La Love Parade: giro del mondo a tutto volume



Sabba infernale, liberazione dei sensi, celebrazione del ritmo e del corpo che lo segue: parole che possono racchiudere tutto il senso della Love Parade, uno dei più grandi eventi della cultura rave e del divertimento senza limiti né confini.

 

Decibel senza limiti

Il volume della musica è molto più alto rispetto ai parametri dei normali concerti o delle discoteche. I potenti impianti di amplificazione sono posti su camion che sono un po’ il simbolo stesso dell’evento. Simili a carri allegorici del carnevale, hanno a bordo anche gruppi di ballerini che accompagnano la musica e incitano le persone a fare altrettanto. La necessità sembra quella di far cadere in uno stato di trance, di libertà, di sconvolgimento mentale.

La musica che viene suonata è scelta ad hoc, in questo senso. È prevalentemente elettronica, e declinata in tutte le sue forme, dalla minimal house fino ad arrivare alla techno, passando per l’hardcore.

 

 

Love Parade style

Non c’è probabilmente occasione migliore della Loveparade per dare sfogo alle proprie manie di protagonismo (e di esibizionismo). La festa è resa ancora più sfrenata e colorata da un numero incredibile di persone che manifestano la propria creatività e il proprio desiderio di libertà attraverso l’abbigliamento. Alcuni sono vestiti come se fosse un Carnevale di Rio fuori stagione, altri in maniera provocante con bikini mozzafiato, scarpe dal tacco vertiginoso e acconciature variopinte; altri ancora fanno proprio a meno di qualsiasi abbigliamento, dato che il nudo integrale non solo è ampiamente tollerato, ma è quasi un must.

 

Ballo/Sballo

La Loveparade, nell’ambito della sua lotta per la conquista della libertà personale, si caratterizza per la rivendicazione dello spazio pubblico, per l'orgoglio delle subculture underground e per l'uso di alcool e stupefacenti. Non stupisce, dunque, che la quantità di sostanze che viene consumata durante l’evento  non sia stimabile, così come non stupisce che questo stesso abuso sia il baluardo dei detrattori della manifestazione. La Street Rave Parade di Bologna ha visto la fine proprio perchè le forze dell'ordine e l’allora sindaco Cofferati videro un grosso pericolo nel consumo di droghe tra i partecipanti. 

 

‘Love(Parade) is everywhere’

Acapulco, Tel Aviv e Santiago sono città in cui l’evento tiene ancora banco, e che raduna sempre un numero altissimo di partecipanti. Ma la Love Parade per eccellenza è quella che si tiene a Berlino, che per l’occasione si veste a festa e si presenta come un’enorme discoteca a cielo aperto.
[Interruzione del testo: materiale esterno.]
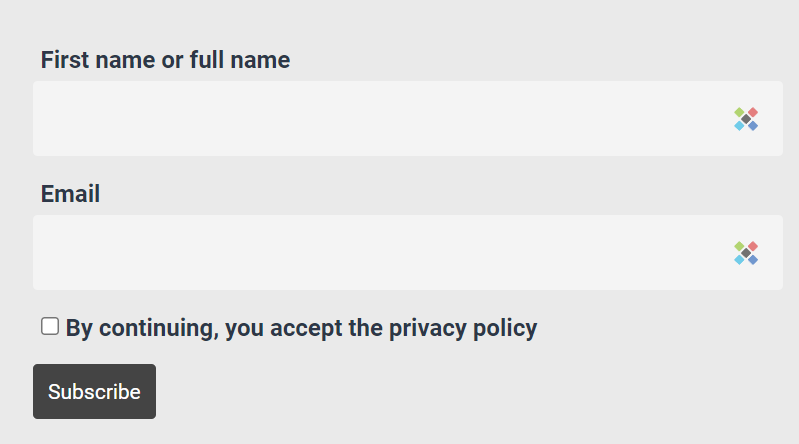Place cursor in the name entry box
Image resolution: width=799 pixels, height=444 pixels.
[x=408, y=118]
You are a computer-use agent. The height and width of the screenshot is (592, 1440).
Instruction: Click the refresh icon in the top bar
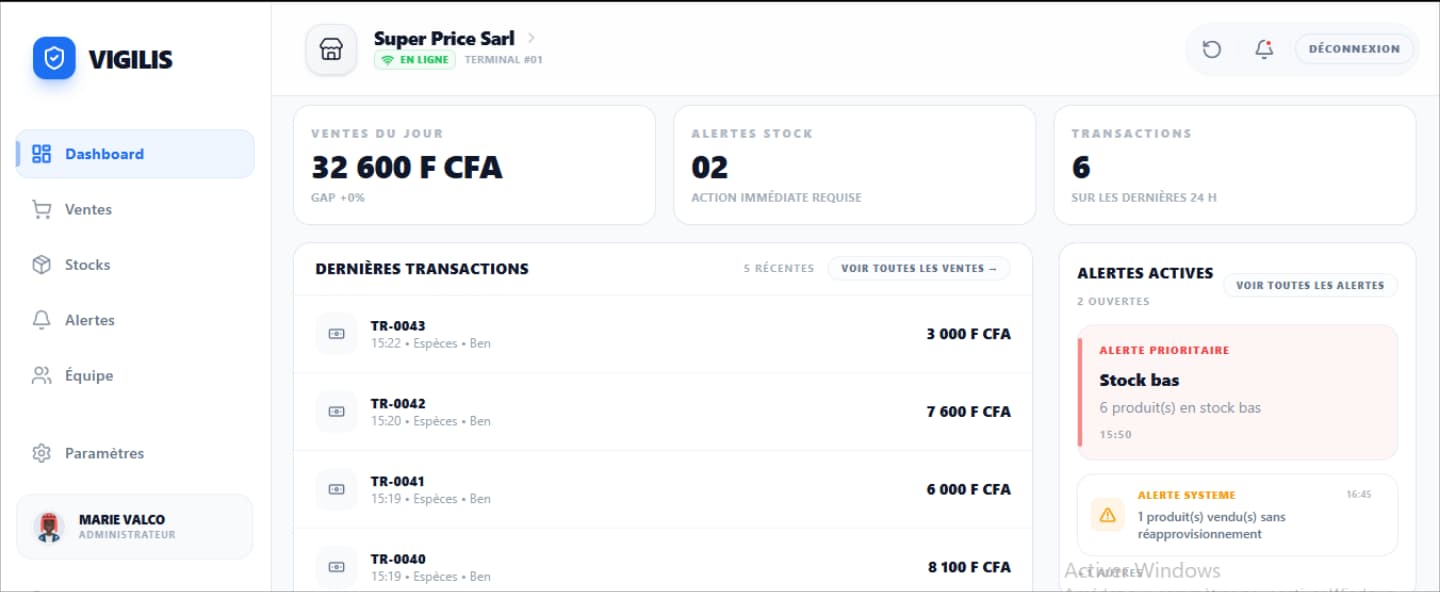(x=1211, y=48)
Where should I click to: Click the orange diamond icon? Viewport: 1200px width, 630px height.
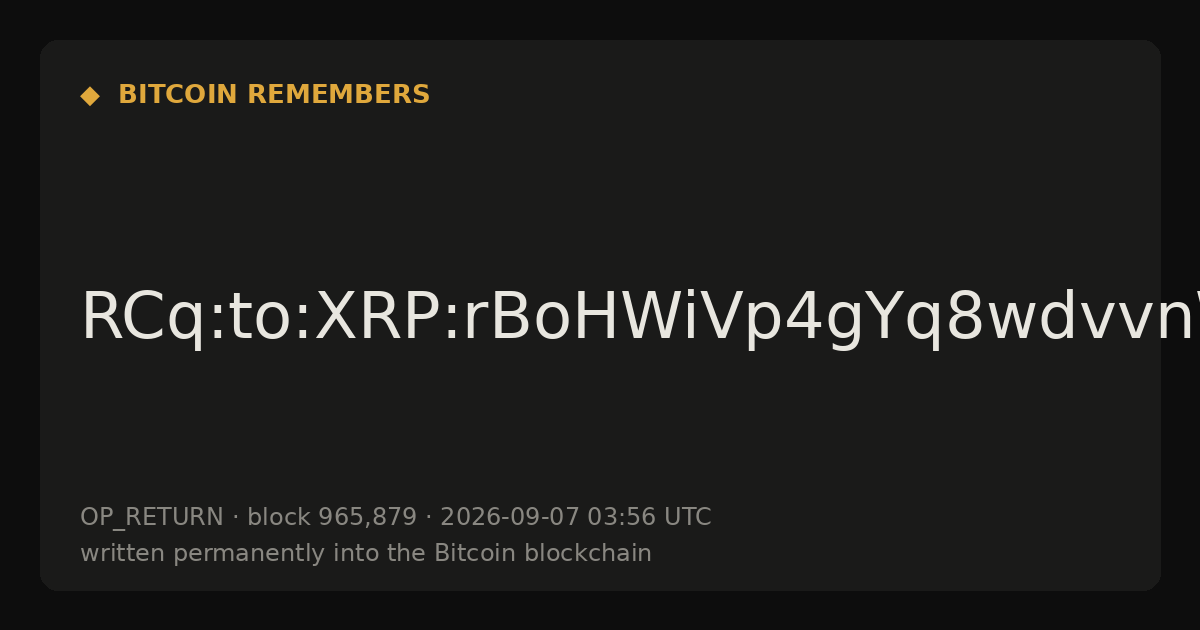(90, 96)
La città tedesca è la sede storica dell’evento, poiché qui si tenne la prima, quella che aprì le danze a tutte le successive. Datata 1º luglio 1989,  quattro mesi prima della caduta del Muro, nacque come manifestazione politica ispirata a principi di pace e fratellanza. Furono in 150 a partecipare: chi avrebbe pensato che più di vent’anni dopo il numero si sarebbe moltiplicato a tal punto? Un’adesione così massiccia richiese una nuova location: se inizialmente il corteo si svolgeva lungo il Kurfürstendamm, il baricentro dovette essere spostato nel Tiergarten, strada sufficientemente spaziosa per contenere una folla di anno in anno maggiore, e culminante nella Colonna della Vittoria, statua che divenne il simbolo della manifestazione stessa.

Analoga – e sempre in terre germaniche – è la Street Parade di Zurigo, uno dei maggiori festival techno del mondo. In un clima di festa estremamente coinvolgente ed allegro ballano e si divertono spalla a spalla famiglie e bambini insieme a gay, trans e travestiti.

Perché il principio di fondo della Love Parade è la condivisione di passioni comuni, del divertimento e dell’amore, quell’amore che, come recita il motto del 1996, fa sì che: ‘We Are One Family’.